> [Instructions to follow]: Starting at the beginning of the data and ending with the line that contains "click(361, 215)", rewrite those lines with "printer icon" swapped for "fax icon" and nothing else altered. Omit the pictures from your answer.

-*-*-

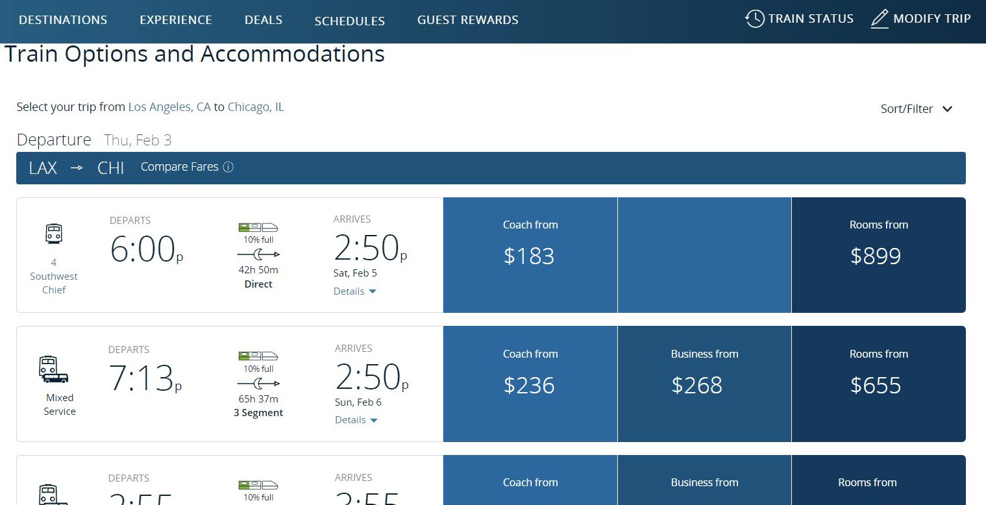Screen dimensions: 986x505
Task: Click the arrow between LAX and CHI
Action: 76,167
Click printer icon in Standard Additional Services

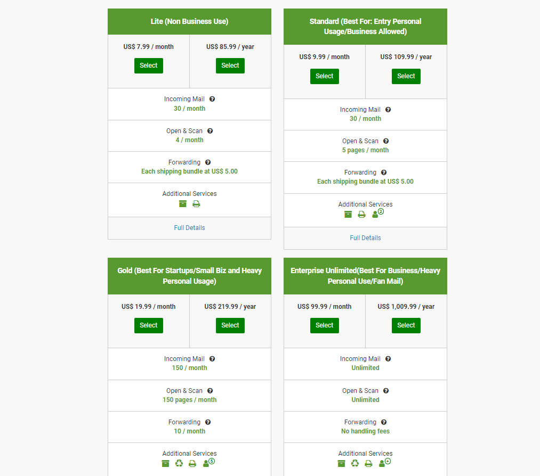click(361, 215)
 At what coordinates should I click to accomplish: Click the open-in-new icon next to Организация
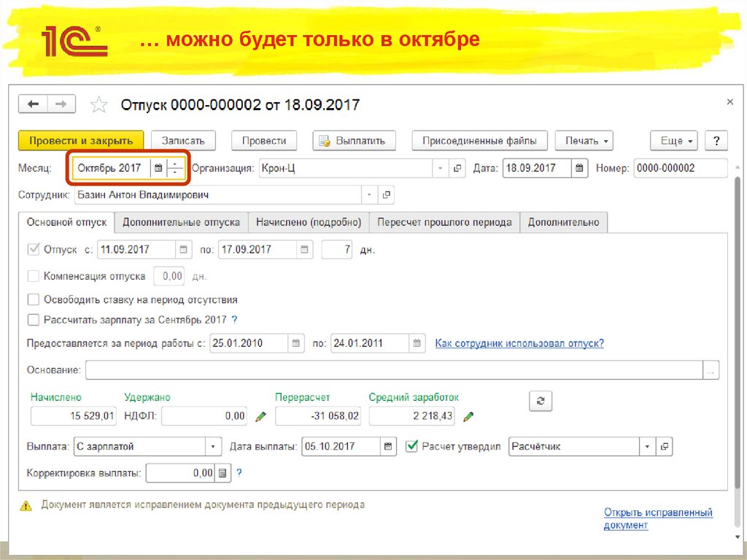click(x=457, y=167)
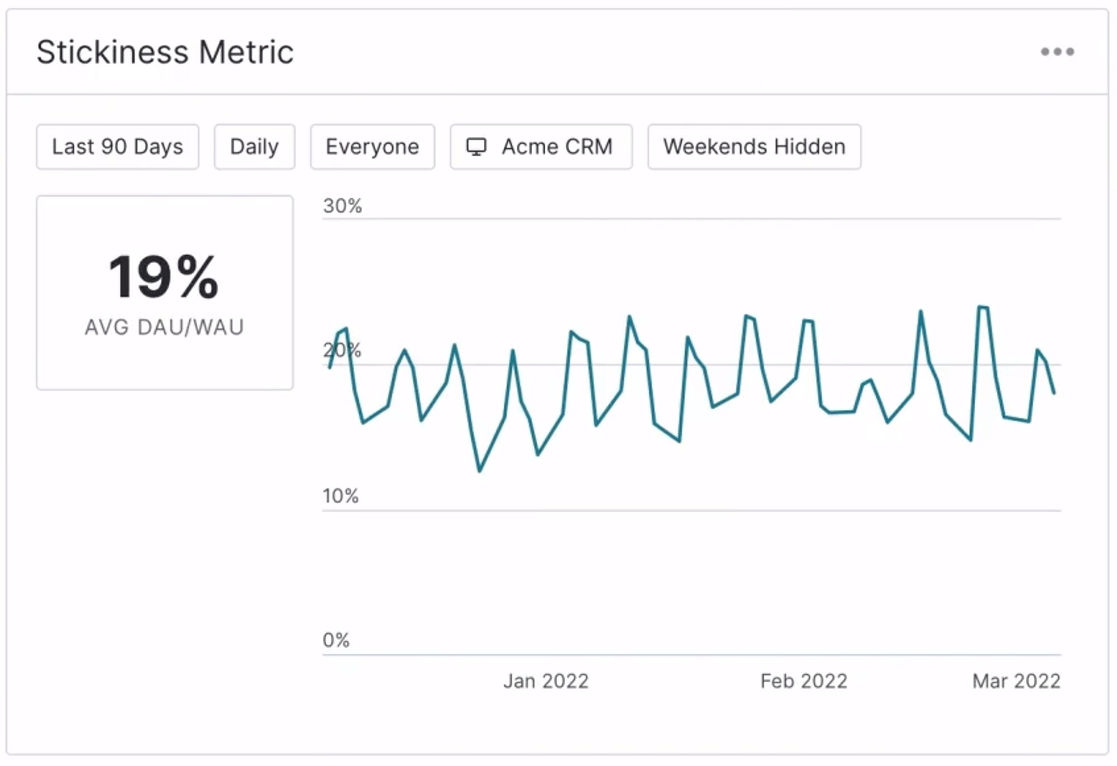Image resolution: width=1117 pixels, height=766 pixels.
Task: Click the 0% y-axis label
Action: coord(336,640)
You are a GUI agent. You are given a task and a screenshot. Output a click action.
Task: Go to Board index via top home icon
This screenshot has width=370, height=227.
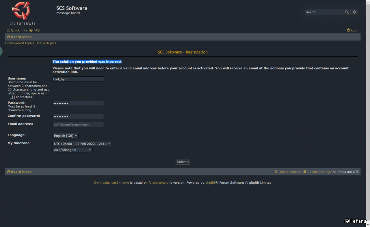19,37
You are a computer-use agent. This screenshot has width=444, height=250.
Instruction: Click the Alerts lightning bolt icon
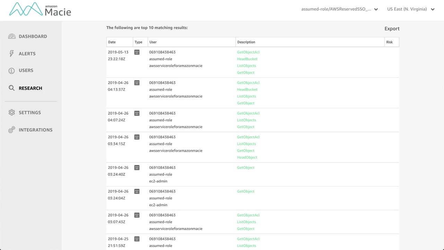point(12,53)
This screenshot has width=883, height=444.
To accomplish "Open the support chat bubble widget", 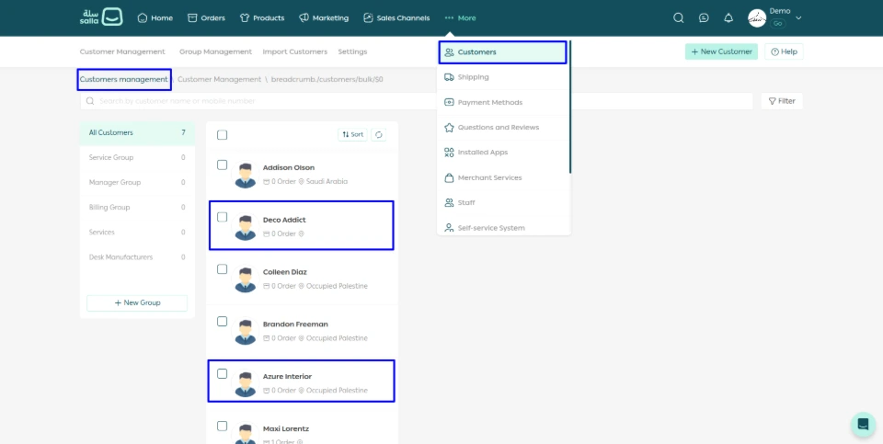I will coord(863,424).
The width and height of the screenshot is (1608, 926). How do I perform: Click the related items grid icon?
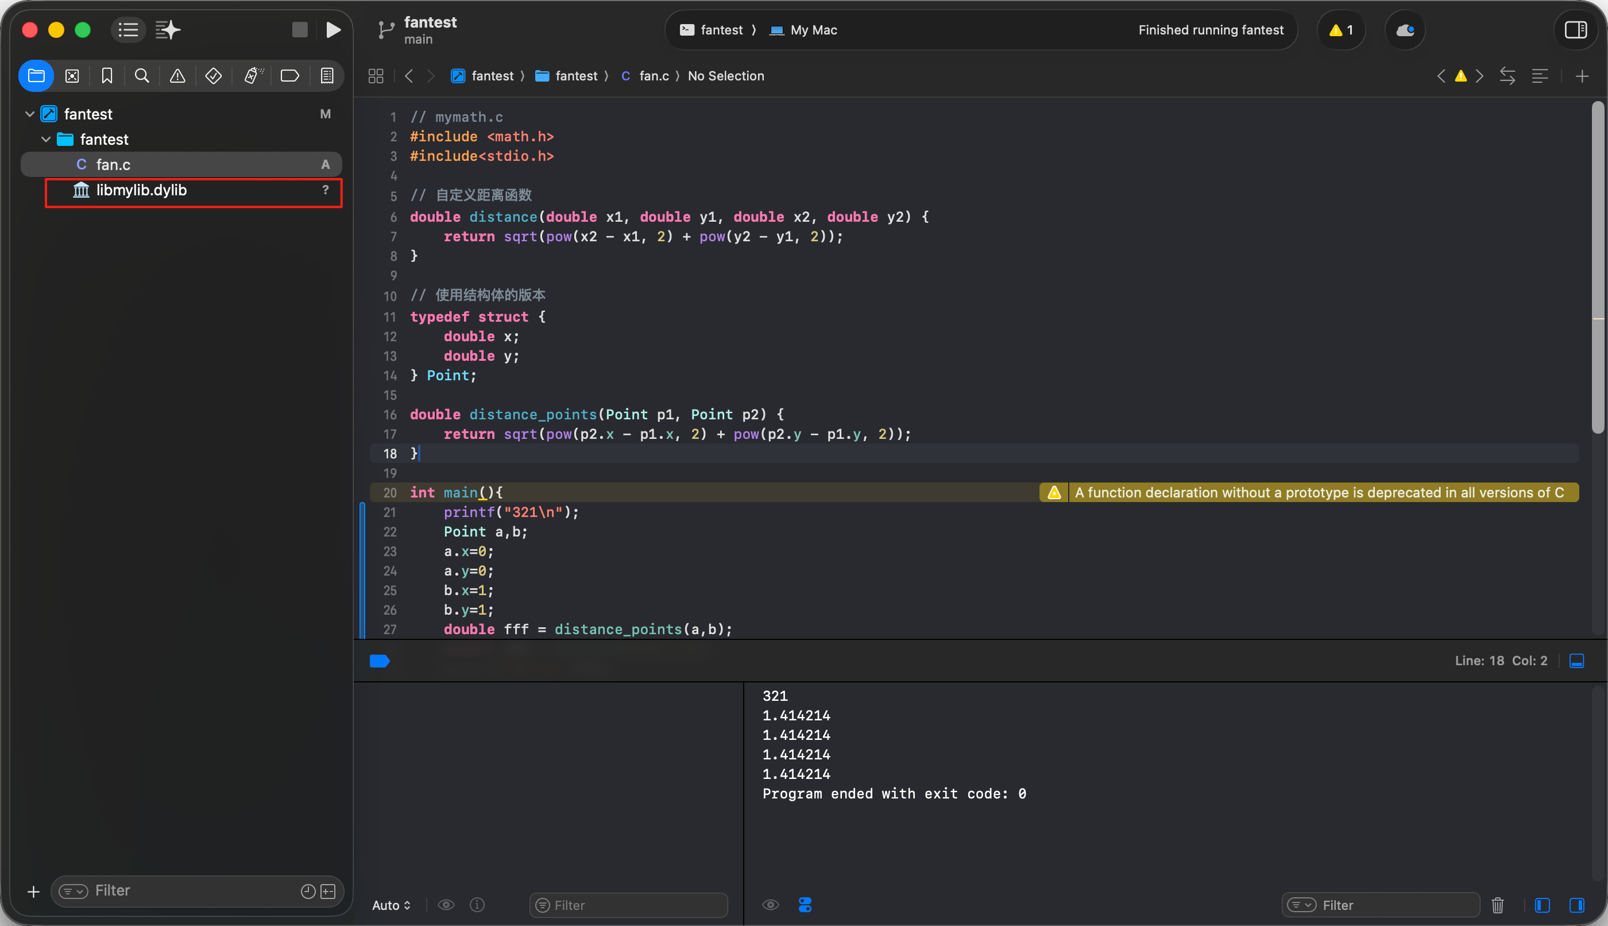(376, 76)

-*-*-

> [Solution below]:
Screen dimensions: 986x505
Task: Click the arrow between LAX and CHI
Action: 76,167
Click fax icon in Standard Additional Services

click(361, 215)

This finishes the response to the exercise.